--- Exercise objective ---
The required output is the line that contains "The height and width of the screenshot is (556, 528)." through the last line of the data, retyped verbatim and with nothing added.

Collected data entries
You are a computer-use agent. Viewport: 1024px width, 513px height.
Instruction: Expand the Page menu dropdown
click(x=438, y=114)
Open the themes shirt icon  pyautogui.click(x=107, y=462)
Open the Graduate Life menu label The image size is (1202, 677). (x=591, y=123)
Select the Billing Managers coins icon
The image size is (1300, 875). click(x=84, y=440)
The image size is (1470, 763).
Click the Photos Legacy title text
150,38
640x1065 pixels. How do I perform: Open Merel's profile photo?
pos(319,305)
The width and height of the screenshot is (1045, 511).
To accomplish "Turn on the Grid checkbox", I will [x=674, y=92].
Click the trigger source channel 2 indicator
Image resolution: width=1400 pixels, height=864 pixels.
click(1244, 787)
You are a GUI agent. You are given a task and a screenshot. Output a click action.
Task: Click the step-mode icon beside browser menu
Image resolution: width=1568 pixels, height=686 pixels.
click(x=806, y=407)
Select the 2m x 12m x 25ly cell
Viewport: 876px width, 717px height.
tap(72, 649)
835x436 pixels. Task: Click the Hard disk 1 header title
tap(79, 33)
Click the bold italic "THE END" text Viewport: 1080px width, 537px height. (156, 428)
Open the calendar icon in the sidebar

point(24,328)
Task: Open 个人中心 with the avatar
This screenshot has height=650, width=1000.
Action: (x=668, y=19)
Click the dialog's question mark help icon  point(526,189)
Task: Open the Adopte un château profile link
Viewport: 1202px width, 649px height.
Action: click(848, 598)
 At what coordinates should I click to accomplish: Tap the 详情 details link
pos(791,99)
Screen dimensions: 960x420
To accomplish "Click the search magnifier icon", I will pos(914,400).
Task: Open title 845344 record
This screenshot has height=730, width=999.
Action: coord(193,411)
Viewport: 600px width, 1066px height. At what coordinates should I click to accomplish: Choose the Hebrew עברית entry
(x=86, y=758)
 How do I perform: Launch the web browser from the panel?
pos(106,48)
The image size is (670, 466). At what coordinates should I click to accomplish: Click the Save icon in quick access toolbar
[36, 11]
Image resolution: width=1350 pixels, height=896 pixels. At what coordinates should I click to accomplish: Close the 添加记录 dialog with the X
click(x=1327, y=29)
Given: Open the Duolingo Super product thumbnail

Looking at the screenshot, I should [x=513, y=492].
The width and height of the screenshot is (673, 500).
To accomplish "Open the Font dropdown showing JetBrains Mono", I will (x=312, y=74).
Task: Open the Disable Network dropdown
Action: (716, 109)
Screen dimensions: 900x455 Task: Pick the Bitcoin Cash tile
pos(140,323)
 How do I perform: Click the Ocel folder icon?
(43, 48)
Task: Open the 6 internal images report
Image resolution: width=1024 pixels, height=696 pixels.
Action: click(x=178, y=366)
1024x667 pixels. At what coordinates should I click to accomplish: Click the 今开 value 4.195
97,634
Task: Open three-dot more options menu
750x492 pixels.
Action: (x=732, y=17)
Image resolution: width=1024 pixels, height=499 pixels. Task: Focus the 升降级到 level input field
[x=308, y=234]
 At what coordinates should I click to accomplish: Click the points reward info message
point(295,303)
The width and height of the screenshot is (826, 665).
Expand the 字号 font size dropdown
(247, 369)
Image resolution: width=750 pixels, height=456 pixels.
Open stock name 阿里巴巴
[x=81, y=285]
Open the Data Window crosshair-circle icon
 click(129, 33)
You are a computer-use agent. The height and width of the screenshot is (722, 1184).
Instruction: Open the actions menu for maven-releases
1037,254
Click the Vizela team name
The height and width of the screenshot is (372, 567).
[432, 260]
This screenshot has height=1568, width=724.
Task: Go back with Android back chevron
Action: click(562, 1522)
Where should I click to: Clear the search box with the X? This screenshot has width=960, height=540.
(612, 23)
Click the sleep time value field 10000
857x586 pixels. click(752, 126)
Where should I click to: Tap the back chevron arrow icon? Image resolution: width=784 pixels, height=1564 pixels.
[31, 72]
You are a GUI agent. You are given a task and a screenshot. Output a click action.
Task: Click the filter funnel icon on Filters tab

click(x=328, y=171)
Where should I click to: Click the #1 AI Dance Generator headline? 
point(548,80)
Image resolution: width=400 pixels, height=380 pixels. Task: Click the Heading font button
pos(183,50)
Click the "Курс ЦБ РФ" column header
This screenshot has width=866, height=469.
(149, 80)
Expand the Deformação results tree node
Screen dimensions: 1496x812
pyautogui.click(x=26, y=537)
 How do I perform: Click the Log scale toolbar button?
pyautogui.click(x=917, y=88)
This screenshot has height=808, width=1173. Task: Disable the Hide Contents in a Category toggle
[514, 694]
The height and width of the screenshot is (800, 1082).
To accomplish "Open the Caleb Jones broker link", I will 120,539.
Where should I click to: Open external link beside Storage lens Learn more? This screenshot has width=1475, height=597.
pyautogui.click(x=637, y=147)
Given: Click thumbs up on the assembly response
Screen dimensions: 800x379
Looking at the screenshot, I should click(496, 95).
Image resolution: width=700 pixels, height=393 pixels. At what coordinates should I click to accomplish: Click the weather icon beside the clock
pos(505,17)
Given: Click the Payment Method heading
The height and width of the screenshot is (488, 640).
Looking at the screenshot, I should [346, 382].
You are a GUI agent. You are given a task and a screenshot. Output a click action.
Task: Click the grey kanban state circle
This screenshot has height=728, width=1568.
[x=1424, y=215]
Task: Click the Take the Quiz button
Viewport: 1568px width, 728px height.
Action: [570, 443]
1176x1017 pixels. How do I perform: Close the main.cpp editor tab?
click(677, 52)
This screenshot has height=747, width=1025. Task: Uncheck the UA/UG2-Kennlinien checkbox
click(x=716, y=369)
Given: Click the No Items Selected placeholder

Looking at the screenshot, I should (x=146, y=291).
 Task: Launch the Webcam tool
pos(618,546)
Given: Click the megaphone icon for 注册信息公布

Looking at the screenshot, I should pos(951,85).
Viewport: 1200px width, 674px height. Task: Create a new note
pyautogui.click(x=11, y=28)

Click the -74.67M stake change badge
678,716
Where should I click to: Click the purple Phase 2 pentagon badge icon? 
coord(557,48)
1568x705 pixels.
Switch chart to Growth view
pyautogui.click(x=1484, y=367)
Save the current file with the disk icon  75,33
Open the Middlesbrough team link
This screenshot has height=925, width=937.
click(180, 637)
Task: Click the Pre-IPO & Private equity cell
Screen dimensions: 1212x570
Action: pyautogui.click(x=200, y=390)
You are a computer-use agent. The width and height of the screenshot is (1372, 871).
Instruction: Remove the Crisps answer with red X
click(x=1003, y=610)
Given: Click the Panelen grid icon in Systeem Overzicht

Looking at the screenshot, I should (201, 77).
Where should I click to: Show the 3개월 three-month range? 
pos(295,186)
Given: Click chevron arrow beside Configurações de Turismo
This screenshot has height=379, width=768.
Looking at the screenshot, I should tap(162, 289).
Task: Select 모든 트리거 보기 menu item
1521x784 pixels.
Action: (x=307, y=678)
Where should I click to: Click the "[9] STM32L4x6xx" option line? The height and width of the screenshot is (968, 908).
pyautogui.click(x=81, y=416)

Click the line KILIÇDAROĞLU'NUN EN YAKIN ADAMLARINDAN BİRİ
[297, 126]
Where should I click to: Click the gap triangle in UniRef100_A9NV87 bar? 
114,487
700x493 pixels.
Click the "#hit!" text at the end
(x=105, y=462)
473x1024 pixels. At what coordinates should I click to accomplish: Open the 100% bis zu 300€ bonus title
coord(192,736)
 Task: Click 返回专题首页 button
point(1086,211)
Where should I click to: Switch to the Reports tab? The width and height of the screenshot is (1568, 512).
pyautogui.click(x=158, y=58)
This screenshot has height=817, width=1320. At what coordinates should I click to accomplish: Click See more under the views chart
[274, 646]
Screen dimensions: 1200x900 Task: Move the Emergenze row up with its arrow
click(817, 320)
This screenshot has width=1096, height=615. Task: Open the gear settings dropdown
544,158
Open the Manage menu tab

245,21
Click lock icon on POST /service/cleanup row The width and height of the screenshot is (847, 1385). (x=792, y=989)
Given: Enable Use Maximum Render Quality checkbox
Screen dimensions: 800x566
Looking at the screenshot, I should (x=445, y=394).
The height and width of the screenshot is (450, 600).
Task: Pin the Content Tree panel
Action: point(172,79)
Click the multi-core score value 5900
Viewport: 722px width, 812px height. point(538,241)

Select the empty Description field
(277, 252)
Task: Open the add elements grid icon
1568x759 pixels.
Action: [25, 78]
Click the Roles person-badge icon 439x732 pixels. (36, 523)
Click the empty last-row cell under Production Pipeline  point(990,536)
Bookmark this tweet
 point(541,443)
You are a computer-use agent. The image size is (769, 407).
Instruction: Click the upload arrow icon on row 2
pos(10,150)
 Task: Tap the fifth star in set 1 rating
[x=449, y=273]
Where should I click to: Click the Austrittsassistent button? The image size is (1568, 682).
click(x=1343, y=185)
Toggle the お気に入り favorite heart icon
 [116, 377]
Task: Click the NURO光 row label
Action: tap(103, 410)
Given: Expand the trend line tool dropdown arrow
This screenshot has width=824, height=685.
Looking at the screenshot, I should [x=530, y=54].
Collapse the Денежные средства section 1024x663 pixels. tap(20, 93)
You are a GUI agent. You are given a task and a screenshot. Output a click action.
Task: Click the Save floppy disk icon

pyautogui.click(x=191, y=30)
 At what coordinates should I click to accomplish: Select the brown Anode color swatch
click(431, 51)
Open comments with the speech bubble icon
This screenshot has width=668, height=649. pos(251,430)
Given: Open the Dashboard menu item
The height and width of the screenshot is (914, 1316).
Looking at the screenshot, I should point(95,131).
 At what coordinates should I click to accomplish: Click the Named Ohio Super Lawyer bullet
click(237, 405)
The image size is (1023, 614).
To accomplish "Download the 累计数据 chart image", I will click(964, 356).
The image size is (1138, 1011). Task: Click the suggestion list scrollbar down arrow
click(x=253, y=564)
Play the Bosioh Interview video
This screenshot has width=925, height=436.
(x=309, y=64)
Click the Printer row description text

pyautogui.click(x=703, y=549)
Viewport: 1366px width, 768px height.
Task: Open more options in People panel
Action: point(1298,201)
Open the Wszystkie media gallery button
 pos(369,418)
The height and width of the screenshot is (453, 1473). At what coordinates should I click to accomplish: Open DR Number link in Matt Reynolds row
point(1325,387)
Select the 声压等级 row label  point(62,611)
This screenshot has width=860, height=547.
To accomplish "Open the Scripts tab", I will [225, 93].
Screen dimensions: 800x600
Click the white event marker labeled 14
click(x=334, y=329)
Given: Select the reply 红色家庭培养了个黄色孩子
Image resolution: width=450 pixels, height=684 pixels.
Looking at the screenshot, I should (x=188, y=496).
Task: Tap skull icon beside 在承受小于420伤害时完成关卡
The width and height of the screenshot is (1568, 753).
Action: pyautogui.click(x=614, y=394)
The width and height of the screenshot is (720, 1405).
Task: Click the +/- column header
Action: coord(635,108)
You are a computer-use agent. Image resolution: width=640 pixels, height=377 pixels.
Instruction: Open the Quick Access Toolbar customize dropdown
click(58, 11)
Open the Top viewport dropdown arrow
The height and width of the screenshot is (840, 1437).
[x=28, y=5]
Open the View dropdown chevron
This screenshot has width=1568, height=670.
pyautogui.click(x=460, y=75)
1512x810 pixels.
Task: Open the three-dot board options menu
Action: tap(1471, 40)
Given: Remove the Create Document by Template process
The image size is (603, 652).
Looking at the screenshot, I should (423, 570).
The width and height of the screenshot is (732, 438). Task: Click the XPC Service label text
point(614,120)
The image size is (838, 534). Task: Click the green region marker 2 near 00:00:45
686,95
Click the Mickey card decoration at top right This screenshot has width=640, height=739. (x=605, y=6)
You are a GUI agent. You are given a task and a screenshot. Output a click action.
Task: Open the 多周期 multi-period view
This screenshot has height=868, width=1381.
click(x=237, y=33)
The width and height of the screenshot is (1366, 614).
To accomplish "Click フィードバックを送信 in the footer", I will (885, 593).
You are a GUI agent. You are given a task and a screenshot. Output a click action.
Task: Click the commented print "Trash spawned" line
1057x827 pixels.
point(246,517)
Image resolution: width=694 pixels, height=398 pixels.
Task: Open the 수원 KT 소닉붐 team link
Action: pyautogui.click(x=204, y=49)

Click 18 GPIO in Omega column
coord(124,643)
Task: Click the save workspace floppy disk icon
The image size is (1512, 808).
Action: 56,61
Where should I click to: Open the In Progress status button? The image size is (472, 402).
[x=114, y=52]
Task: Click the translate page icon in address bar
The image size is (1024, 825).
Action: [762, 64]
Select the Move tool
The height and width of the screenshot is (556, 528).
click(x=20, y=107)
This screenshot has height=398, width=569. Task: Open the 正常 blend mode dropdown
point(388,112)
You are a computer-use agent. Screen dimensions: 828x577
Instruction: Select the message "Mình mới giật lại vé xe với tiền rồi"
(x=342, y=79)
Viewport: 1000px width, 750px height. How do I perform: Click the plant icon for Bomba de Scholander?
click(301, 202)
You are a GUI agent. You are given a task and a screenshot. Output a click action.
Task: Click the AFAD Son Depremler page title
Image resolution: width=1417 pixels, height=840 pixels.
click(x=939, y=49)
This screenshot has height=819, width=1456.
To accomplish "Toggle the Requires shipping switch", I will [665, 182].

--- Completed task ---
The height and width of the screenshot is (556, 528).
click(x=20, y=107)
This screenshot has height=398, width=569. Task: Open the 正常 blend mode dropdown
point(388,112)
You are a computer-use agent. Screen dimensions: 828x577
Instruction: Select the message "Mình mới giật lại vé xe với tiền rồi"
(x=342, y=79)
Viewport: 1000px width, 750px height. How do I perform: Click the plant icon for Bomba de Scholander?
click(301, 202)
You are a GUI agent. You are given a task and a screenshot. Output a click action.
Task: Click the AFAD Son Depremler page title
Image resolution: width=1417 pixels, height=840 pixels.
click(x=939, y=49)
This screenshot has height=819, width=1456.
To accomplish "Toggle the Requires shipping switch", I will [665, 182].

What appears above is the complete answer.